Unlucky drivers who break down on thousands miles of roads in the UK cannot call for help because there is no mobile phone signal, an independent motoring charity has warned.
A study by the RAC Foundation found that about two per cent of the country’s entire road network (4,561 miles) does not receive any 2G coverage, which is the minimum required to make a call or send a text.
These are areas where “you would not want to break down or have an accident because calling the RAC, the emergency services or even home wouldn't be an option,” said charity director Steve Gooding. “Even where there is partial network coverage it might not be from your network provider.”
As is the case on a further 28,975 miles of the country’s roads, which only have partial 2G coverage, meaning that some not all phones will receive a signal.
Luckily, if a mobile phone user is in a location where their mobile phone network provides no coverage but another network does then an emergency call can be made. However, this is not possible if there is no network coverage available from any of the main network providers.
Figures from the study suggest that large areas of Scotland and Wales are of particular concern, with the Highlands (452 miles) Powys (437 miles) and Argyll and Bute the local authority areas with the most miles of road lacking any mobile signal.

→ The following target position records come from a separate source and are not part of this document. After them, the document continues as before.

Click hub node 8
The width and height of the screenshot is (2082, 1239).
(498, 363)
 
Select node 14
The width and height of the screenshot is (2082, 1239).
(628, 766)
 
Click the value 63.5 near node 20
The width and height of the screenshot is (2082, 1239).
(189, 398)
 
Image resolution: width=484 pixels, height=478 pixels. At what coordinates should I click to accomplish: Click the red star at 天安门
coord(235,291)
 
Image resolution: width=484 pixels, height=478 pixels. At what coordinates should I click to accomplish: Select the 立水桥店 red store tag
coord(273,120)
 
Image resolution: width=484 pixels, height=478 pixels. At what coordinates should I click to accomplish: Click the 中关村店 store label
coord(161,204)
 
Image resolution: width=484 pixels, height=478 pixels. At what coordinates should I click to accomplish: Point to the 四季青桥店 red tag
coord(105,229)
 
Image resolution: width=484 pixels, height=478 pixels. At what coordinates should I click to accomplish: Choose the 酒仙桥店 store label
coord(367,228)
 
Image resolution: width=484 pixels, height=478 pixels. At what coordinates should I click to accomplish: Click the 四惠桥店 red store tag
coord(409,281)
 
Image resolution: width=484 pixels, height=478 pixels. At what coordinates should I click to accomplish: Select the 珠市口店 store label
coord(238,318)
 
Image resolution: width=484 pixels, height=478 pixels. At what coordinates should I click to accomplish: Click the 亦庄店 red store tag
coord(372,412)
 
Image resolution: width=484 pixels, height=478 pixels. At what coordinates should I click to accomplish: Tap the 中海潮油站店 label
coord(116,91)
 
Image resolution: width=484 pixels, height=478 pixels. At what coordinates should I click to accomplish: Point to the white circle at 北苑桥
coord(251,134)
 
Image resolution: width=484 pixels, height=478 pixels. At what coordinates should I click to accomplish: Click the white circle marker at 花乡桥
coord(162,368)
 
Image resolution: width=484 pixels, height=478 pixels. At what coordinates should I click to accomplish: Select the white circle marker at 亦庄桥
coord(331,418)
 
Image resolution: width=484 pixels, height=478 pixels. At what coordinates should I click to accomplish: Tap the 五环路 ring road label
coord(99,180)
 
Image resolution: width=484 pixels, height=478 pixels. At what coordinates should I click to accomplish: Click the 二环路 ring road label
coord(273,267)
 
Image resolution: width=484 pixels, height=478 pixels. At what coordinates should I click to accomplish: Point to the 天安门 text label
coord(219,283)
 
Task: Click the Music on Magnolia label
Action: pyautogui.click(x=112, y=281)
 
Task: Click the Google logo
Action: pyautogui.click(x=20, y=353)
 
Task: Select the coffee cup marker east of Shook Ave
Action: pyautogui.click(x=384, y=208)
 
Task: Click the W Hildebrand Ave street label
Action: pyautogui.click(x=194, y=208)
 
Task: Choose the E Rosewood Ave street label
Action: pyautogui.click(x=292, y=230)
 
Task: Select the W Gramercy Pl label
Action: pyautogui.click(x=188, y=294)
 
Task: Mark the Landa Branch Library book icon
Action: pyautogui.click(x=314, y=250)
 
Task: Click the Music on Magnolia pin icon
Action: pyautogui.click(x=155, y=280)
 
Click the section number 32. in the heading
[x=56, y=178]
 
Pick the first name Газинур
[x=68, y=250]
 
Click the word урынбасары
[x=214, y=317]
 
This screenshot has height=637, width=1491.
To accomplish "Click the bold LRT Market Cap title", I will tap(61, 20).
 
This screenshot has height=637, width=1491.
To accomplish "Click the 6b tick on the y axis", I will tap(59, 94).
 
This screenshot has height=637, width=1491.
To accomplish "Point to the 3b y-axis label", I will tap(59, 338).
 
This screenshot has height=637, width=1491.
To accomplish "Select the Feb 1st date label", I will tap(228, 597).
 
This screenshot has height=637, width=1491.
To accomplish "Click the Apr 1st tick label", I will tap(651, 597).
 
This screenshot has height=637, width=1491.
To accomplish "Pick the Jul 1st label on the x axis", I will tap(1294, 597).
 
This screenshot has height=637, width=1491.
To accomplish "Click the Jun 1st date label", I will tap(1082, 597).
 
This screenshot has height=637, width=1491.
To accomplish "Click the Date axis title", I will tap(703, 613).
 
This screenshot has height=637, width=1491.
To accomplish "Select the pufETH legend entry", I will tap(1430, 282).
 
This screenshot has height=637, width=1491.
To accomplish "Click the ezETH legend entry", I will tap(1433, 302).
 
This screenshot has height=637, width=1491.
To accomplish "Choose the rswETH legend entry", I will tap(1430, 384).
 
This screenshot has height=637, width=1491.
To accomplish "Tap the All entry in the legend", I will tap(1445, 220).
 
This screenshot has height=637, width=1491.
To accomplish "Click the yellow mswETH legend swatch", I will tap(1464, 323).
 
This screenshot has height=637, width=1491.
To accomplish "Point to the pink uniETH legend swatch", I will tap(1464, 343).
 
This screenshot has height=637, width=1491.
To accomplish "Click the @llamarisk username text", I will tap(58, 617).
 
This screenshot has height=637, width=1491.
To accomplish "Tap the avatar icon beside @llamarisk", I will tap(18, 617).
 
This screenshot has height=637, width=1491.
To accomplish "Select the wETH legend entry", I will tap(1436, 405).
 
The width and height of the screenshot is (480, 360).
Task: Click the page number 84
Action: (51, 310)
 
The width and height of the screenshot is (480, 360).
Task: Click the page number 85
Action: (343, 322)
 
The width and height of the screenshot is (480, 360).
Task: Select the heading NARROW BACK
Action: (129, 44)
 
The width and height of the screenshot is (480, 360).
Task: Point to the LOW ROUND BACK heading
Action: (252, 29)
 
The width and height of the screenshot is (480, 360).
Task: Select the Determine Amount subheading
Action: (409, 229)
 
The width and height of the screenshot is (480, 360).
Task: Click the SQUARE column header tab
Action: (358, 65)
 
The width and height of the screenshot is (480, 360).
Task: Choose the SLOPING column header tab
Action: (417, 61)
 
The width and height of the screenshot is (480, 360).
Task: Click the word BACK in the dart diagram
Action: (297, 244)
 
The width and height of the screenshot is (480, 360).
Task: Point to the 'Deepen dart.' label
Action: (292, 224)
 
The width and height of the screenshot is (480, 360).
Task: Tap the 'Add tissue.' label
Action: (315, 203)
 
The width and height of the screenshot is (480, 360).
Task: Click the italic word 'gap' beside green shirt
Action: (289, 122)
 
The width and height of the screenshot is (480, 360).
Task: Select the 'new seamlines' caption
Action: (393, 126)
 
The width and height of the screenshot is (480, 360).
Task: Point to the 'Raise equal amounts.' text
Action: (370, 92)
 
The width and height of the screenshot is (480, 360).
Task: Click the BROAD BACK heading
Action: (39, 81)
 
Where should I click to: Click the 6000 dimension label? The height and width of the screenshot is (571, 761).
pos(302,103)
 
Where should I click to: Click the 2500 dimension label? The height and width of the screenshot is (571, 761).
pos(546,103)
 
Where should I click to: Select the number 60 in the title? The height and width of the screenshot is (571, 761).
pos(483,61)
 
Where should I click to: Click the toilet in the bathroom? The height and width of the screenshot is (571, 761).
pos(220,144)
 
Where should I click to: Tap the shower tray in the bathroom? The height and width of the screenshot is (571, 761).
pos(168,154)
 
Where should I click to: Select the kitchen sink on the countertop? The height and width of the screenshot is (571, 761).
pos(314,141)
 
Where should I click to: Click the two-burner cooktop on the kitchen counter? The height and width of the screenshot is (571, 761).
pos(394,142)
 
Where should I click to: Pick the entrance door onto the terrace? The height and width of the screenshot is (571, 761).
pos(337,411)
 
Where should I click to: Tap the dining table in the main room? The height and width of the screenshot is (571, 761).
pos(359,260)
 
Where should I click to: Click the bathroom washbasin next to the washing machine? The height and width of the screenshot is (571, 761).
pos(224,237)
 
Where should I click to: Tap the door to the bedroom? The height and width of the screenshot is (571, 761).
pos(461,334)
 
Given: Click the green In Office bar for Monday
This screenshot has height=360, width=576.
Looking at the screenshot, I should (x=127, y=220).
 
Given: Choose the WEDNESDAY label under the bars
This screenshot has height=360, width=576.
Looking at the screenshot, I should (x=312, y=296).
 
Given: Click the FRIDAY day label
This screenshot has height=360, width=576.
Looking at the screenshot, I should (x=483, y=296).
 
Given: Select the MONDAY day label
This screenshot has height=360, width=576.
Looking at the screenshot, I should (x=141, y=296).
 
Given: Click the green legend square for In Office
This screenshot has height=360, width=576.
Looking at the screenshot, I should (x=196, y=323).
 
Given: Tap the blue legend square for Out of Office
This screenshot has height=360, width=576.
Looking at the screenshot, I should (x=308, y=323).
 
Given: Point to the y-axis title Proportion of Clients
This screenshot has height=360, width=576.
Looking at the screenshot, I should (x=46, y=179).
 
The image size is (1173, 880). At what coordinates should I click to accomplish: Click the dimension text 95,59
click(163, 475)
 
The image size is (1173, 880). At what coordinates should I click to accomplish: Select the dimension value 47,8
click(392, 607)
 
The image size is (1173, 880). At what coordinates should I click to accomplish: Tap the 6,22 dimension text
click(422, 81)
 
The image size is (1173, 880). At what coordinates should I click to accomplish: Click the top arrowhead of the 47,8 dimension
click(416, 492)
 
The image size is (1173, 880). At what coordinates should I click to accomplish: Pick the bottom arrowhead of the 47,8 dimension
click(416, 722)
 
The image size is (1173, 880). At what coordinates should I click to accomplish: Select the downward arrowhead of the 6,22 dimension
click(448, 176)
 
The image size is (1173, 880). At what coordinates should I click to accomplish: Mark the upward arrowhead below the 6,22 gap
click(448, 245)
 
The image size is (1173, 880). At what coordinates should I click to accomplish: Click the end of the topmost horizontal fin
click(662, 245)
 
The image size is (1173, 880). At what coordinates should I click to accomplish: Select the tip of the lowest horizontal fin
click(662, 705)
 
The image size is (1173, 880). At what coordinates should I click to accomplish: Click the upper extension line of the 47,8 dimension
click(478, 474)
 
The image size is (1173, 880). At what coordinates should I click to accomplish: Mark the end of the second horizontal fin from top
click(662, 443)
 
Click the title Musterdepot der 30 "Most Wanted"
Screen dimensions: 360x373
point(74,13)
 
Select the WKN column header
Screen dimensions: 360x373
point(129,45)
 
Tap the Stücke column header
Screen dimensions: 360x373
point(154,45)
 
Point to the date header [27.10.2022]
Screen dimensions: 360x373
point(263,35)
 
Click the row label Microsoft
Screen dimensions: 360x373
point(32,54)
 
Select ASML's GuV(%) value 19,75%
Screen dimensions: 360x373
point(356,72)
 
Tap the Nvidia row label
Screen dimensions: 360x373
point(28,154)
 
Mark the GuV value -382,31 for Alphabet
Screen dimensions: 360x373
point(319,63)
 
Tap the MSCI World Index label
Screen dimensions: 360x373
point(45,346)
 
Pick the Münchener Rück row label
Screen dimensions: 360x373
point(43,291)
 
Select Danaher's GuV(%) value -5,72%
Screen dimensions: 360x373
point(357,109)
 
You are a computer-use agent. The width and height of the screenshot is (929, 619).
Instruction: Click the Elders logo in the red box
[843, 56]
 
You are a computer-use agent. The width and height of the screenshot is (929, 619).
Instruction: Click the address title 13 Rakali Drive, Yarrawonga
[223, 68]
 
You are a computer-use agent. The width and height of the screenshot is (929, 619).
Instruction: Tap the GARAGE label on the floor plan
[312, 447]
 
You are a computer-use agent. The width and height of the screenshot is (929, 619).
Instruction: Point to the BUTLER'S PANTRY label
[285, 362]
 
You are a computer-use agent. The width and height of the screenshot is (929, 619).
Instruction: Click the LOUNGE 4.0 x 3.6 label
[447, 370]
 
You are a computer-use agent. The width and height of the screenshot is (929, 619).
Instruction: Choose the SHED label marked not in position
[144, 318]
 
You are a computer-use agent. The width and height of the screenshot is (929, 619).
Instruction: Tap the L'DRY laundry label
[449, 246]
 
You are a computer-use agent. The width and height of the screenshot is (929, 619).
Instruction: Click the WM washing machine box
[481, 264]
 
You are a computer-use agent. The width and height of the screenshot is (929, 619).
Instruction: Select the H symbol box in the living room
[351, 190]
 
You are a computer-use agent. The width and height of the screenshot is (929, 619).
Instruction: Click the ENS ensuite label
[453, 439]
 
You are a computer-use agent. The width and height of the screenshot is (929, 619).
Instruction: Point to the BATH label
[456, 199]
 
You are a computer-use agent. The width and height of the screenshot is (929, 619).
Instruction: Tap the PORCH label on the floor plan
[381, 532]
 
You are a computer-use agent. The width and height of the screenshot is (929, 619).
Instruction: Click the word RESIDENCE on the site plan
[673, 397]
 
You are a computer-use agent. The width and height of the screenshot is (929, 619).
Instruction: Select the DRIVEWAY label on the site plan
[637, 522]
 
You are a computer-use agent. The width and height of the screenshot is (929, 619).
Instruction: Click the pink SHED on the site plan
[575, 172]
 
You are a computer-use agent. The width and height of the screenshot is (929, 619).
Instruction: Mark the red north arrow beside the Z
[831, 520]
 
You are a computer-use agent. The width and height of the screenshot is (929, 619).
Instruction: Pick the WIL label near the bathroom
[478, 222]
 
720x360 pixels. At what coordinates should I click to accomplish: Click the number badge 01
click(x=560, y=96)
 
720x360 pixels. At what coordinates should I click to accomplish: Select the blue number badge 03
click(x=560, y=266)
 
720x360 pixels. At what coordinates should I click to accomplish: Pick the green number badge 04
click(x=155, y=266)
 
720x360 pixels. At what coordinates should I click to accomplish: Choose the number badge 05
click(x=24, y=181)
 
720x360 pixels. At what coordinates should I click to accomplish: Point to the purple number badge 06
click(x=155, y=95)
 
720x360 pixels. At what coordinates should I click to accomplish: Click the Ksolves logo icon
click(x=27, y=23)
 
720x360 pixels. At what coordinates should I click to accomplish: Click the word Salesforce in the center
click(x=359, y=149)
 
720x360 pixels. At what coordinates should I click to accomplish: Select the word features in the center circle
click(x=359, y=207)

Motorists who rely on their smartphones to access the internet for route planning and to check for congestion could also get into difficulty – as 14,554 miles of the country’s roads (around six per cent) suffer from a complete absence of 3G coverage, and a further 111,679 miles receive only partial coverage
“The concepts of connected cars and drivers is at the heart of much thinking about how we might make our travelling lives easier,” said Gooding, “but the best ideas in the world will fall at the first hurdle if there are no bars on the phone.”